### [Texte extrait]
* * * *

Etes-vous retourné en Colombie depuis 2013?
Deux fois déjà, toujours pour le travail. J’ai l’intention de remettre ça l’an prochain mais sans contrainte cette fois. Prendre mon sac à dos et poursuivre l’aventure que j’ai commencée la toute première fois. Je n’avais pas le droit de le faire – le gouvernement avait trop peur de FARC –, mais je suis parti alors à cheval dans la jungle. Il y avait des papillons partout, des oiseaux dans tous les sens. Je n’avais jamais été aussi aligné de toute ma vie. J’étais en paix. Libre comme jamais.
Entre 2020 et 2022, suite à un litige avec votre ancienne associée, vous n’étiez plus à la direction de la marque de mode Haider Ackermann. Vous avez même redouté de perdre à jamais le droit d’utiliser votre nom. Comment avez-vous vécu cette traversée du désert?
J’ai ressenti un choc d’une violence inouïe. Mon nom, c’est tout ce qu’il me restera un jour de mes parents. Je suis le fils de monsieur et madame Ackermann. Il était impossible pour moi qu’on m’enlève ça. Je me suis senti dépossédé. Mon identité en était comme réduite. Toute cette bagarre juridique est aujourd’hui derrière moi.
J’ai heureusement pu compter sur le soutien inconditionnel de mon entourage. J’étais comme protégé par une enveloppe d’amour incroyable qui m’a permis de rester debout. La mode, ce n’est pas un métier comme un autre: j’y ai mis toutes mes tripes, mes insécurités depuis le début. Il était impensable pour moi d’arrêter de créer.

* * * *

### [Contenu des données]

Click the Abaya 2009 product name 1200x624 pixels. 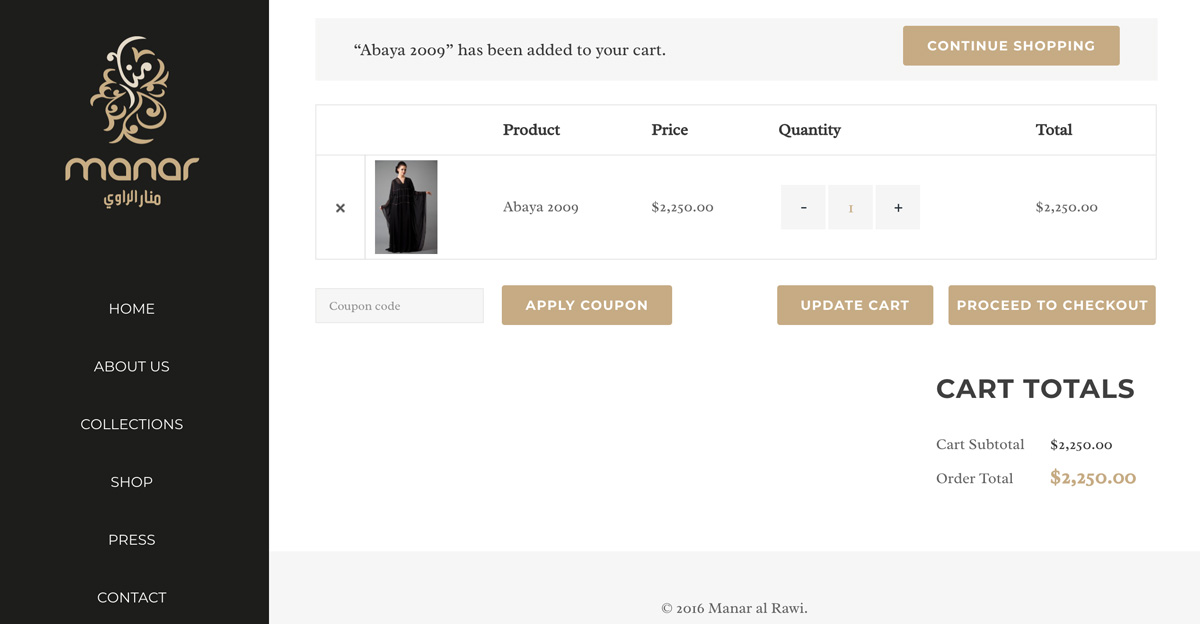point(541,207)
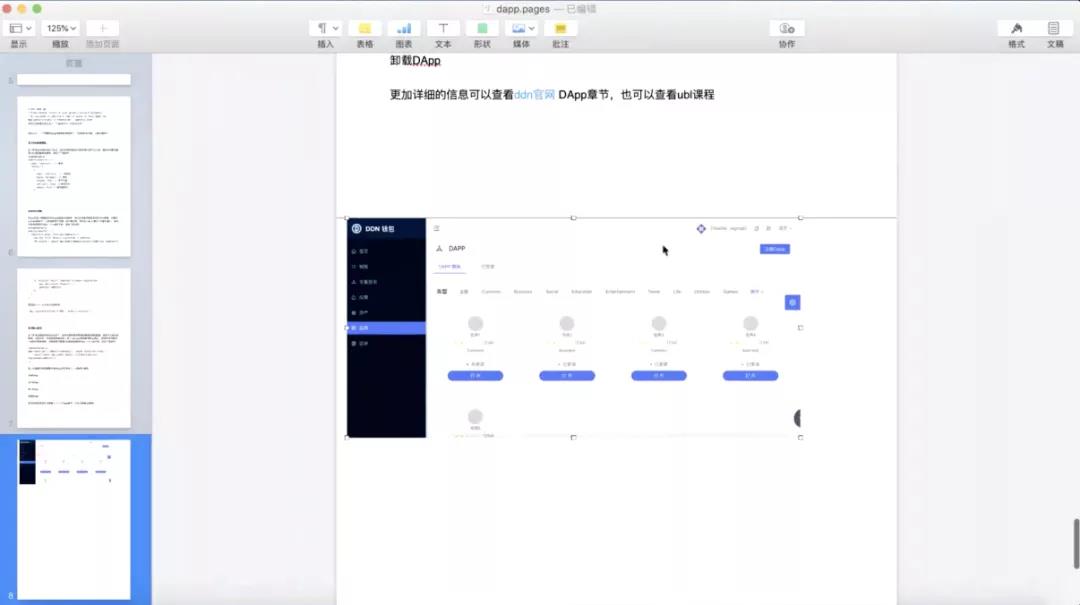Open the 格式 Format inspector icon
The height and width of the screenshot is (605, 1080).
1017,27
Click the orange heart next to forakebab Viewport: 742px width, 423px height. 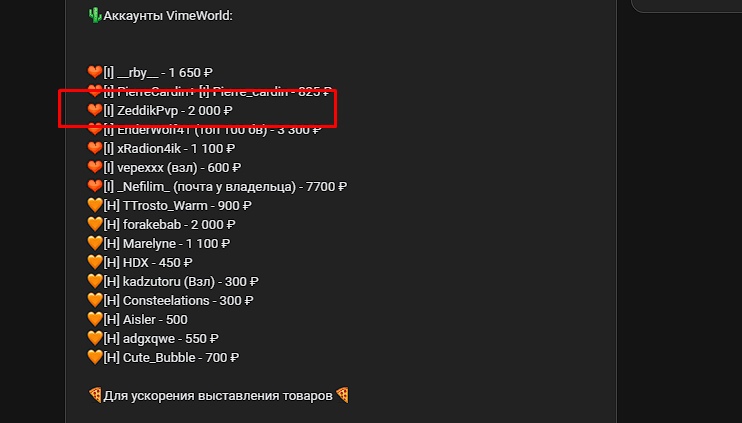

* * * *

### [Consignes]
(A) Relevez toutes les années citées dans l'entretien.
(B) Rédigez la suite de l'entretien après sa dernière phrase.
On peut se passer des items.

### [Réponses dans l'ordre]
(A) 2013, 2020, 2022

(B)
En bref
- Naissance à Bogotá en 1971. A 9 mois, il est adopté par un couple d’Alsaciens.
- Avec sa famille, ils s’installent aux Pays-Bas en 1988 après avoir vécu dans plusieurs pays d’Afrique pour suivre le père, qui est cartographe.
- Dès 1994, il passe par l’Académie d’Anvers, collabore avec plusieurs maisons avant de lancer sa propre marque en 2001.
- Le dos nu porté par son ami Timothée Chalamet à la Mostra de Venise, en 2022, fait sensation.
- En 2023, il est le quatrième créateur à signer une collection haute couture pour Jean Paul Gaultier. La même année, il crée un packaging pour les 5 ans du label de soins Augustinus Bader.
- En 2024, il prend la direction artistique de Canada Goose.
Vous êtes fier de ce clan Ackermann que l’on découvre complice sur votre compte Instagram?
Cette famille choisie, c’est mon plus grand luxe! Ils me sont d’une fidélité absolue, je ne sais pas ce que j’ai fait pour mériter ça. On y trouve tous mes vieux amis mais aussi tous mes ex. Nous sommes toujours tous ensemble. La tribu ne fait que s’agrandir au fil du temps, s’enrichir de sensibilités qui se comprennent. Ils ont vu toutes les failles, connu avec moi tous mes bonheurs.
Même pendant votre passage à vide, vous n’avez jamais cessé de créer pour eux. Des tenues qui d’ailleurs sont souvent devenues légendaires…
Avec Cate Blanchett ou Tilda Swinton, ce qui est fantastique c’est que l’on crée cette mode vraiment ensemble. On réfléchit, on se parle, on cherche. On y passe la journée s’il le faut. Tout cela n’est possible que lorsqu’il n’y a pas de styliste ou d’entourage qui tourne autour de toi.
C’est aussi comme cela que ça s’est passé avec Timothée Chalamet et le fameux dos nu de la Mostra. Comme il jouait un cannibale dans Bones and All, je l’ai drapé d’un tissu rouge. Il a eu ce regard qu’il s’est porté à lui-même dans le miroir. Comme David Bowie avant lui, il a eu envie de jouer avec le pouvoir de séduction qu’il dégage. On s’est regardés, on s’est dit «on y va»? Rien n’était calculé. Les accidents de la vie peuvent être si beaux.
Un peu comme votre rencontre à tous les deux qui aurait pu ne jamais avoir lieu?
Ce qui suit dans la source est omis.